On Wednesday, Ntshavheni, through her spokesperson, dug in her heels, saying the implementation of broad-based BEE did not “imply the exclusion of whites”.
The business sector says about 70% of SMMEs employing about 6-million people have been “greatly impacted” by Covid-19 and could be forced to close their doors when the lockdown is lifted. The value of assistance to SMMEs is more than R100m, and an additional R2bn would be made available to support them, Ramaphosa said.
The decision to use race as a criterion for funding has raised the ire of political parties and stakeholders, who argue that this will disqualify many SMMEs from accessing government funding to mitigate the effect of the coronavirus pandemic.
DA leader John Steenhuisen called on Ntshavheni to explain her remarks about the SMME Debt Relief Fund, failing which the party could take legal steps to ensure all South Africans were treated equally in qualifying for relief measures.
Steenhuisen said it was crucial for Ntshavheni to explain urgently how race would be considered in evaluating applications or what the legal basis was for making race a criterion in awarding relief funding.

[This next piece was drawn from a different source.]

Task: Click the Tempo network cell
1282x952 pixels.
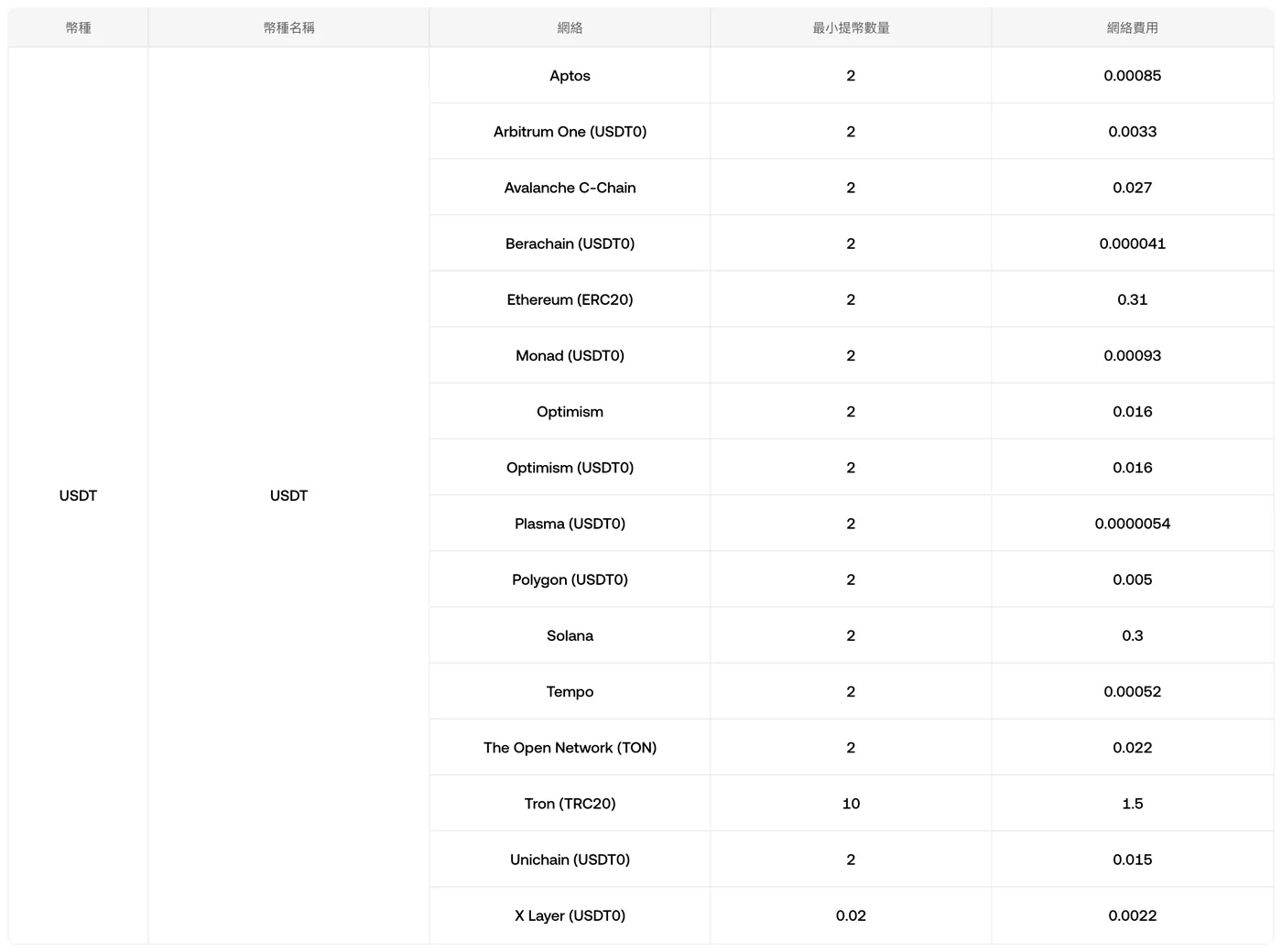Action: pos(570,691)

“If we do not receive a satisfactory answer by this [5pm, Wednesday] deadline, the DA will approach the high court for appropriate, urgent relief to prevent the unlawful use of race in relation to Covid-19 funds, and unfair discrimination on the basis of race,” said Steenhuisen.
AfriForum CEO Kallie Kriel told Business Day on Wednesday that his organisation was going to take legal action against Ntshavheni, similar “to the one we took against Kubayi-Ngubane” on Tuesday.

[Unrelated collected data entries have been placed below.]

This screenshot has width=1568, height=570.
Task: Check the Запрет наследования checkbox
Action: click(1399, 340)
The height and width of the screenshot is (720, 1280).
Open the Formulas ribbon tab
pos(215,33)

What was most worrying was that “the minister lied, because on March 24 she said this was fake news and that race would not play a role”, said Kriel. “It’s clear that she has lied. We have no other option. We have instructed our legal team to take legal action against the minister.”
Solidarity CEO Dirk Hermann said on Wednesday: “It is shocking that a minister is prepared to declare under oath that race would not be a criterion for the allocation of emergency relief, and now, straight after the department of tourism court case, she confirms it to be a criterion after all. The minister is committing perjury.”

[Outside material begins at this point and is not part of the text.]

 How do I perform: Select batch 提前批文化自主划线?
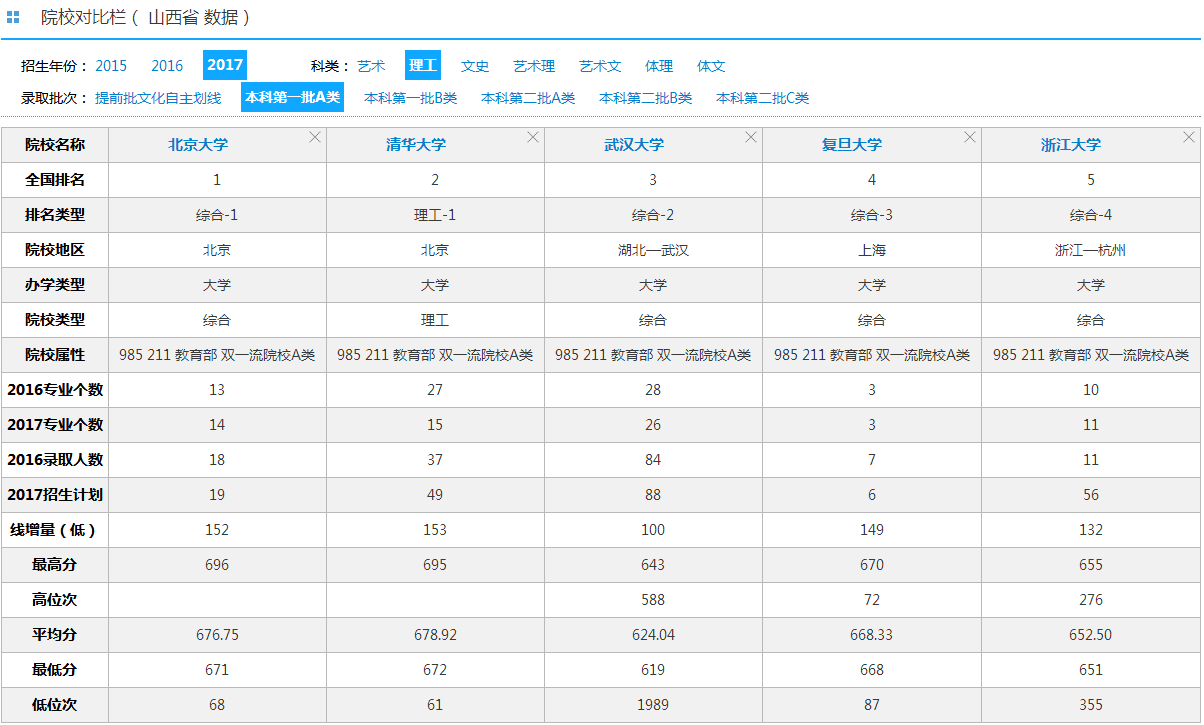pyautogui.click(x=158, y=98)
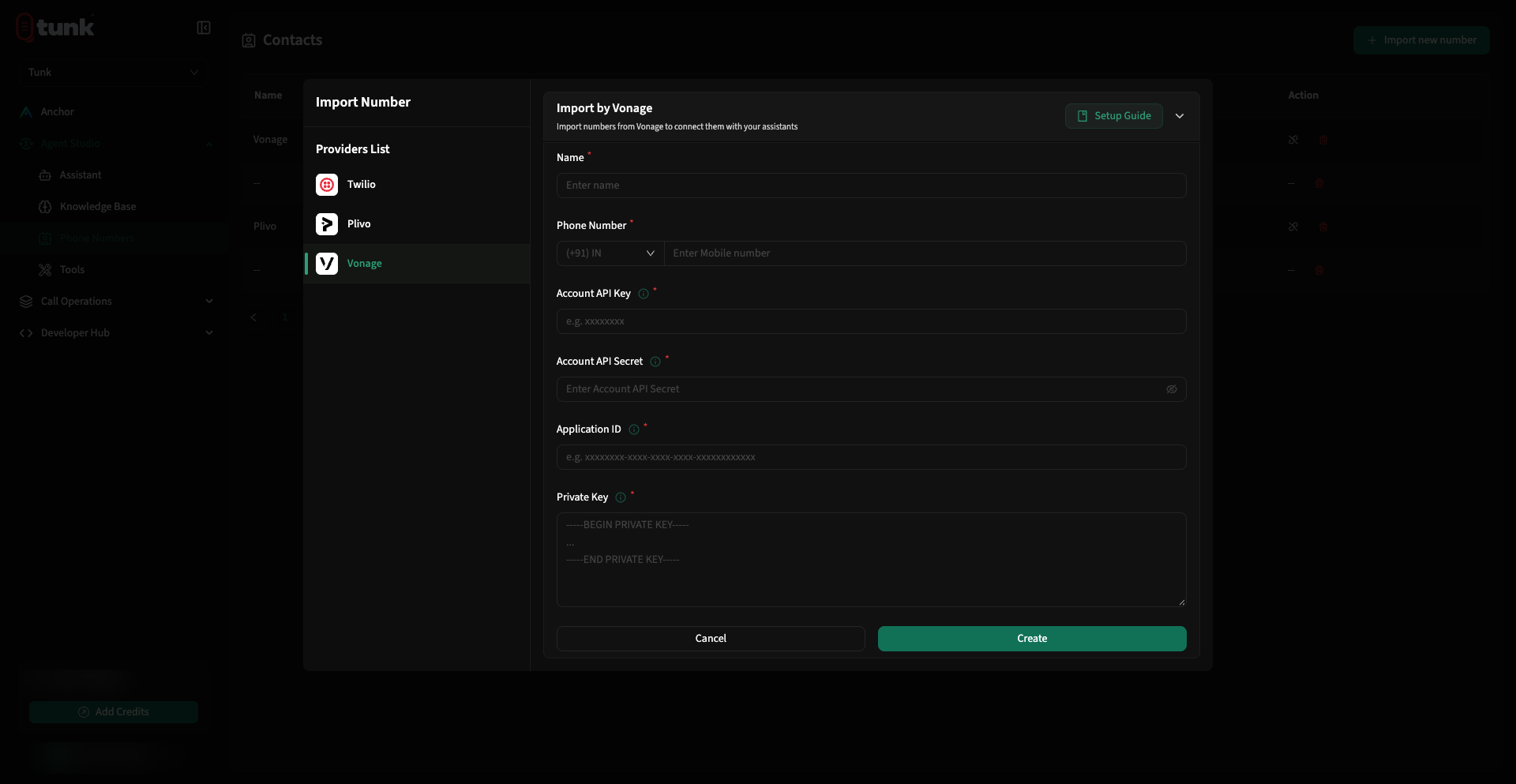Focus the Private Key text area

pyautogui.click(x=872, y=560)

He said Solidarity would continue with an “urgent civil action against the department to have the discriminatory race criterion for relief funds declared unlawful, should Solidarity not receive an undertaking by the department by 1pm on 1 May 2020 that this requirement would be scrapped”.
Ntshavheni’s spokesperson, Priscilla Monama, said in an e-mailed response on Wednesday night that the “DA cannot pick and choose which laws must apply when and how, as all laws of the republic are equal”.
“BBBEE is not about racial interests as the DA would want to frame it, but it is equally about the promotion of the interests of women, youth and people living with disability,” said Monama.
“Minister Ntshavheni further clarified that when taking decisions about funding, the department also considers demographic representation including geographical spread and the rural/urban balance as this funding is for all South Africans,” said Monama.
She would not be drawn on why the minister allegedly lied, saying the criteria were clearly stated in the official document.
“The minister reiterates that the criteria applied is fair, equitable and just.”